Please use this identifier to cite or link to this item: https://ahro.austin.org.au/austinjspui/handle/1/33391
Title: Changes in SedLine-derived processed electroencephalographic parameters during hypothermia in patients undergoing cardiac surgery with cardiopulmonary bypass.
Austin Authors: Belletti, Alessandro;Lee, Dong-Kyu;Yanase, Fumitaka ;Naorungroj, Thummaporn ;Eastwood, Glenn M ;Bellomo, Rinaldo ;Weinberg, Laurence 
Affiliation: Intensive Care
Department of Anesthesiology and Pain Medicine, Dongguk University Ilsan Hospital, Goyang, Republic of Korea.

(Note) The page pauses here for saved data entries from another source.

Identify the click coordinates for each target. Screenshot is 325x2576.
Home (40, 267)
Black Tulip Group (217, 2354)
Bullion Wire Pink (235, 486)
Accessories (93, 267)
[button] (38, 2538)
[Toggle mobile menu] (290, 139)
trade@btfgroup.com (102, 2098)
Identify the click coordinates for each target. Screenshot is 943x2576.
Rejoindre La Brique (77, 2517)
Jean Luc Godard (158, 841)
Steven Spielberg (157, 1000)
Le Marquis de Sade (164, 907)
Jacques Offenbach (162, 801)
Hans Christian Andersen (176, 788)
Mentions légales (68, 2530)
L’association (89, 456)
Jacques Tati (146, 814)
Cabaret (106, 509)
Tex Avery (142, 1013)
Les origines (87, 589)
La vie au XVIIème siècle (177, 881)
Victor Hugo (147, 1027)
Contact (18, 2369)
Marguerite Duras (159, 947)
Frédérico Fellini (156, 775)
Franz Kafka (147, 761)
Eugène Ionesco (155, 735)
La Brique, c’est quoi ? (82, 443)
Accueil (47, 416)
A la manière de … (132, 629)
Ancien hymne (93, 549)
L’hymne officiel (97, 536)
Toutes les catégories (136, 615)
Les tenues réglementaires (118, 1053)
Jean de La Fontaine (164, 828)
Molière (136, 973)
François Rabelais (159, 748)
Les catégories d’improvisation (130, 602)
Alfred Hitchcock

Australian and New Zealand Intensive Care Research Centre, Monash University, Melbourne, VIC, Australia.
Department of Intensive Care, Siriraj Hospital, Mahidol University, Bangkok, Thailand.
Department of Critical Care, The University of Melbourne, Melbourne, VIC, Australia.;Data Analytics Research and Evaluation Centre, The University of Melbourne and The Austin Hospital, Melbourne, VIC, Australia.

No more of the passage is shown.